#### WHAT YOU ARE ASKED TO DO:
In the festival calendar below, to which goddess does Brewer say the old Roman custom of burning candles was devoted?

#### PAGE:

<<<<

General: THE WITCHES, Greater Sabbat. (Margot Adler, Drawing Down the Moon, p. 108) “Covens also usually meet on the ‘Sabbats’, the eight great festivals of European Paganism, the Quarter days and the Cross Quarter days ... The greater Sabbats are: Samhain ... Oimelc (February 1) the winter purification festival, the time of the beginning of spring movement; Beltane ... Lughnasadh ... These festivals renew a sense of living communion with natural cycles, with the changes of season and land.” See also February 2nd.

(Farrar, What Witches Do, p. 91) “The seasonal Festivals. Says the Goddess: ‘Ye shall dance, sing, feast, make music and love, all in my praise. For mine is the ecstasy of the spirit, and mine also is joy on earth ... Let my worship be within the heart that rejoiceth.’ (From the Charge)”.

FEBRUARY 2nd

Greek: DEMETER and PERSEPHONE; "The Lesser Eleusinian Mysteries, Second Day."

Roman: CERES and PROSERPINE; LUPA. (Mosheim, Eccl. Hist. Vol. II. p. 51) “the list of festivals for the whole Christian church was swelled by the consecration of the day [February 2nd] of the holy virgin Mary, that the people might not miss their Lupercalia, which they were accustomed to celebrate in the month of February.” Note by Soames: “This was instituted in the reign of Justinian, and fixed to the second of February ... The Latins called it ... Candlemass; because many candles were then lighted up; as had been done on the Lupercalia, the festival of Proserpine, whom her mother Ceres searched for with candles ... See Hospinian, de Fest. Christ, p. 52.

(Whistler, English Fest. p. 86) “the early Church instituted on February 2nd the Feast of Lights, blessed her candles, placed by the altar in sheaves, and filled her basilicas with candleshine ... ‘Thus’, said the Pope, ‘what was done before to the honour of Ceres, is now done to the honour of the Virgin’. (Foot-note) Quoted by William Hone, The Every-Day Book, Vol. 1 Col. 202”.

JÚNÓ FEBRUA, The Purifier. (Brewer, Dict.) “Candlemas Day ... It was the old Roman custom of burning candles to the goddess Februa, mother of Mars, to scare away evil spirits”.

Celtic: BRIGANTIA, BRIGHID. (Denning and Phillips, Magical Philosophy, Vol. III. p. 166) “Brigid is the most widely powerful of the Celtic Goddesses. She is the power of the new moon, of the spring of the year, and of the flowing sea. In Ireland she is most famed, and in Britain she was Goddess of the widespread tribe of the Brigantes. Her festival, from ancient times to the present, is the second of February, the Celtic FireFestival of Imbolc ... In Pagan times, her statue was annually washed in sea or lake to celebrate her festival, being conveyed ceremonially overland, in a chariot or a boat; in her associated with a ship - she may be compared to Isis (note: see March 5th) ... Always with candles and with water do we greet her, the great Moon-Mother, patroness of poetry and of ‘all making’ and of the arts of healing.”

>>>>

#### DATA EXCERPTS:

<<<<

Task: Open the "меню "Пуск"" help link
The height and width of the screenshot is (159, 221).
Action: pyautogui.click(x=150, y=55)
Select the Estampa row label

>>>>
<<<<

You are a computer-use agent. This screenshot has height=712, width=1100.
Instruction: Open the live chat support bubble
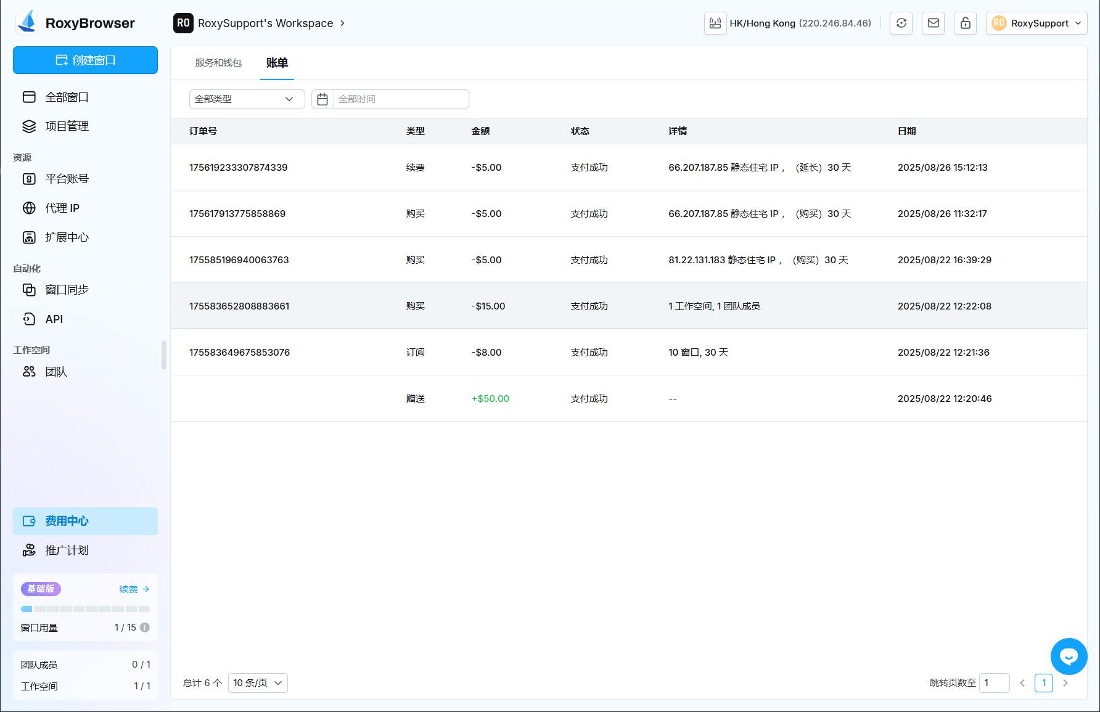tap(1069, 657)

>>>>

#### THE OUTPUT:
Februa, mother of Mars.